About this exercise: Nothing outside the range is to be copied. From the entries below, reproduce exactly the lines starting at the one with "Where should I click to: Tap" and ending at the one with "The image size is (1343, 442).", without pictures.
• • • • •
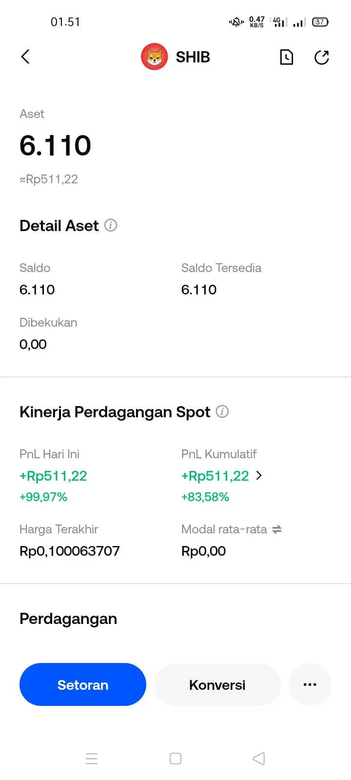The width and height of the screenshot is (351, 780).
Task: Switch Modal rata-rata display with swap icon
Action: (277, 529)
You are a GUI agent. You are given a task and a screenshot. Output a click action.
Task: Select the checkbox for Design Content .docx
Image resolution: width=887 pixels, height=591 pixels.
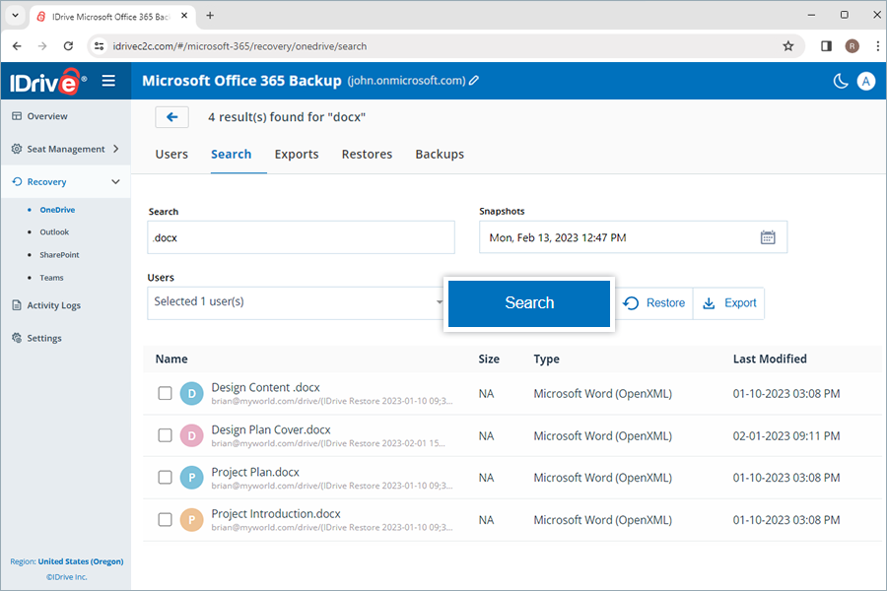[x=165, y=392]
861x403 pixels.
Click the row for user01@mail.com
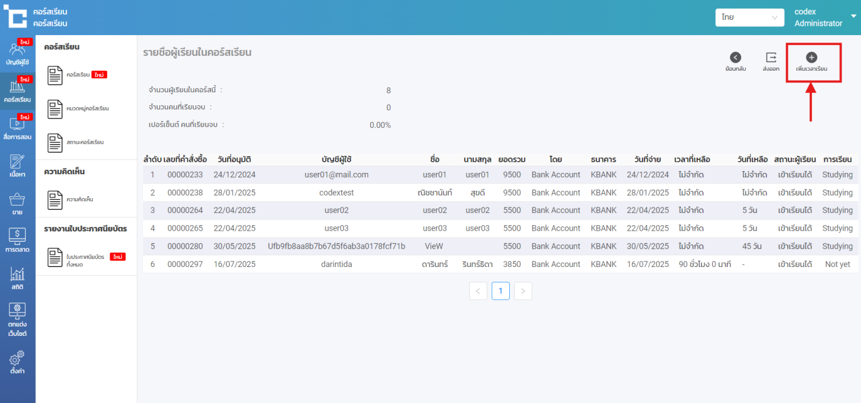click(336, 175)
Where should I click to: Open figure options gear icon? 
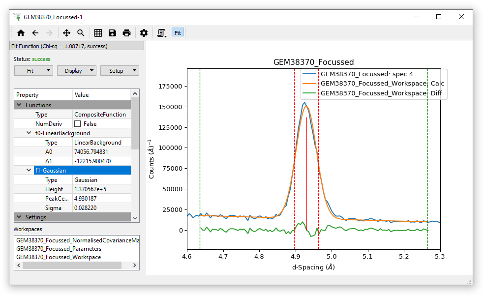(144, 33)
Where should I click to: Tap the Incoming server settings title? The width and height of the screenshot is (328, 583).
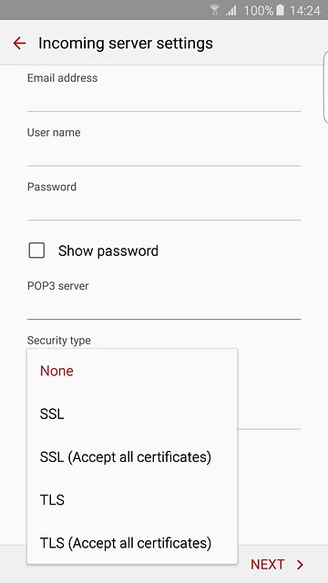tap(126, 44)
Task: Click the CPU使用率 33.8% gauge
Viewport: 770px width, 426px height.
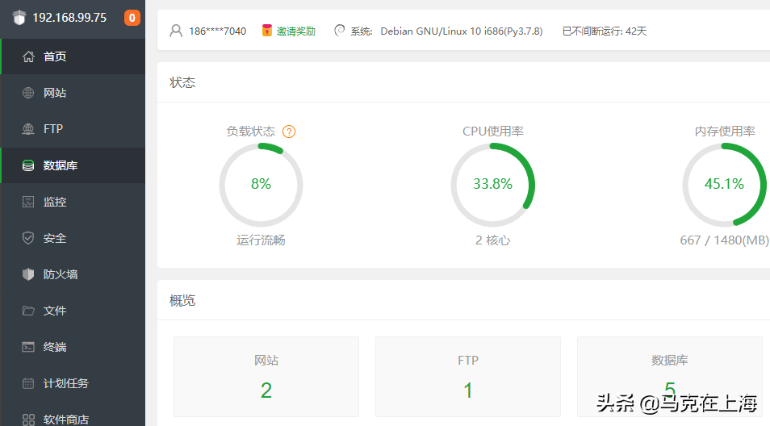Action: pos(492,184)
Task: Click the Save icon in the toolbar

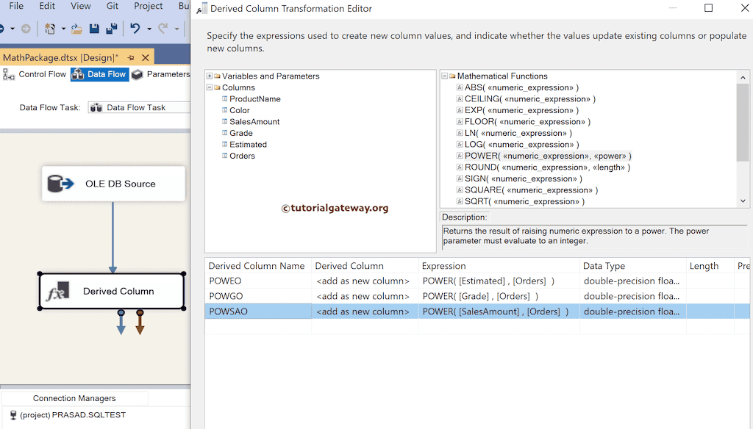Action: 93,28
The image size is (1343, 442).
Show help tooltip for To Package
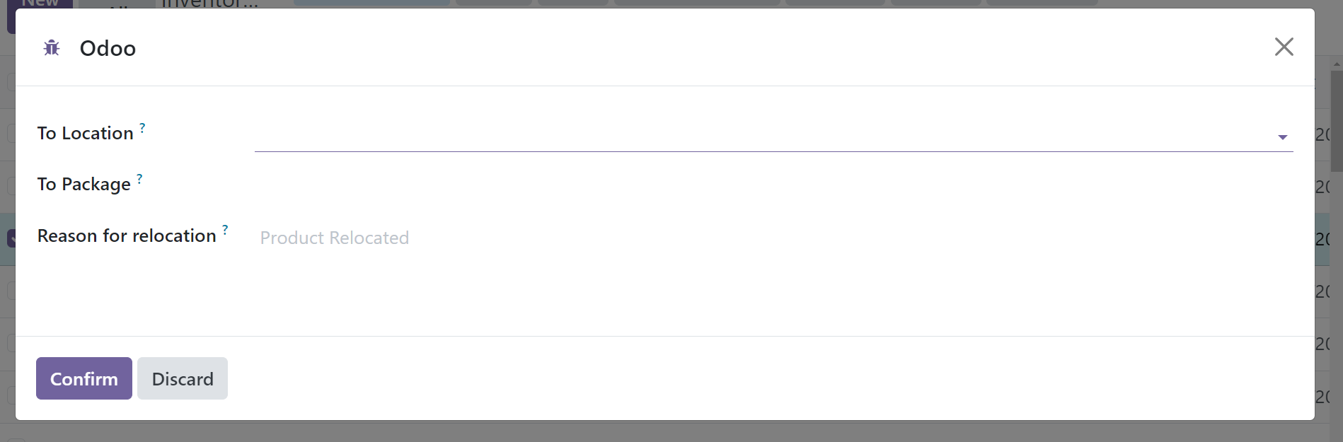pos(139,178)
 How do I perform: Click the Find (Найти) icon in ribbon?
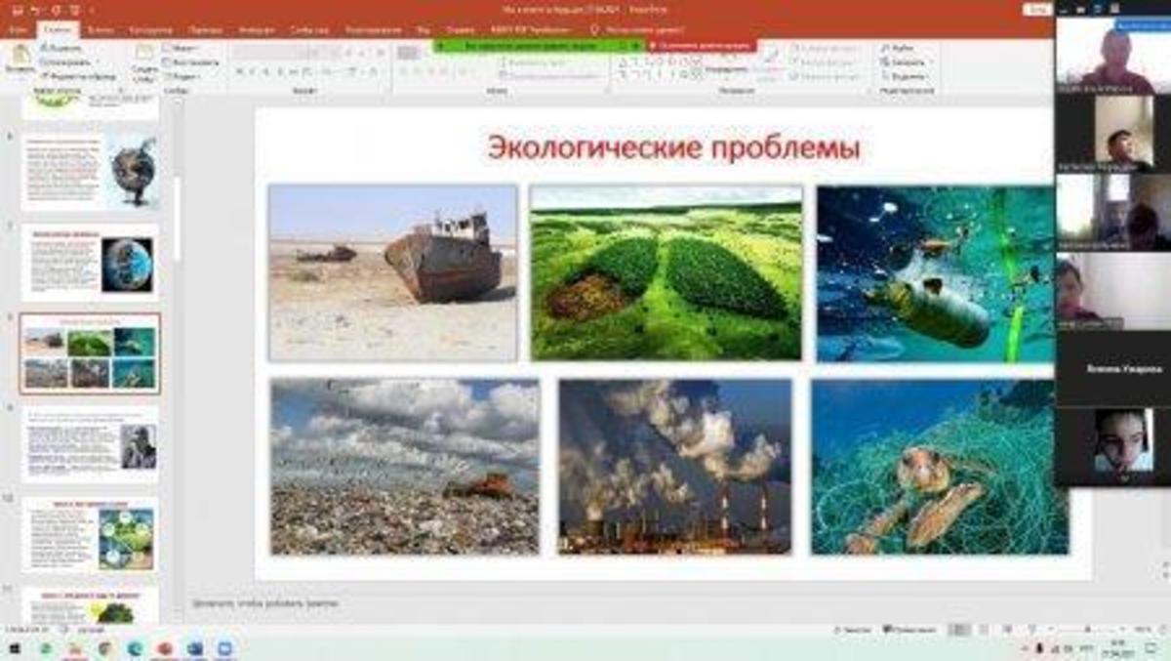click(901, 47)
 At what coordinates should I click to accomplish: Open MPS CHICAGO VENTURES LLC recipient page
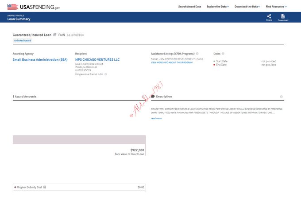coord(97,59)
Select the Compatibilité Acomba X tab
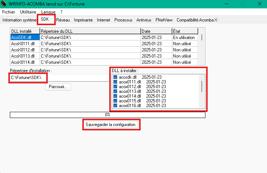 [197, 20]
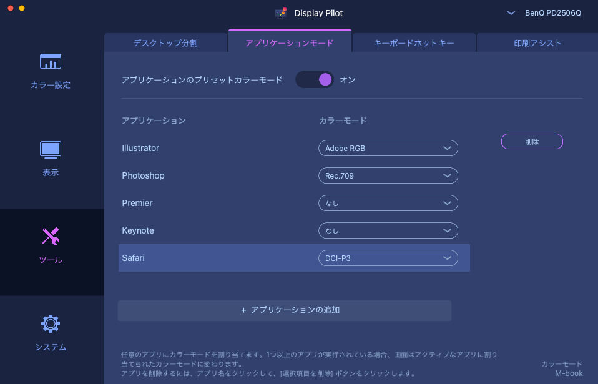This screenshot has width=598, height=384.
Task: Click the Display Pilot app logo
Action: [280, 13]
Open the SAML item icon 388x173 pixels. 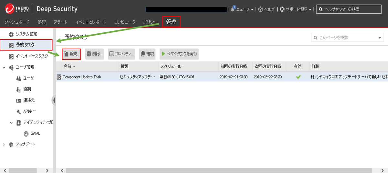coord(26,133)
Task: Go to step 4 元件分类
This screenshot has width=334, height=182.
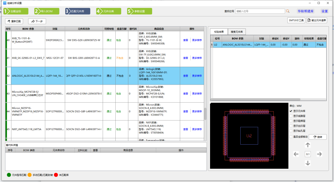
• • • • •
Exercise result:
Where should I click to: Tap the Incoming server settings title? The width and height of the screenshot is (328, 583).
tap(126, 44)
Task: Click the CPU使用率 33.8% gauge
Viewport: 770px width, 426px height.
Action: pos(492,184)
Task: Click the Save icon in the toolbar

Action: 93,28
The image size is (1343, 442).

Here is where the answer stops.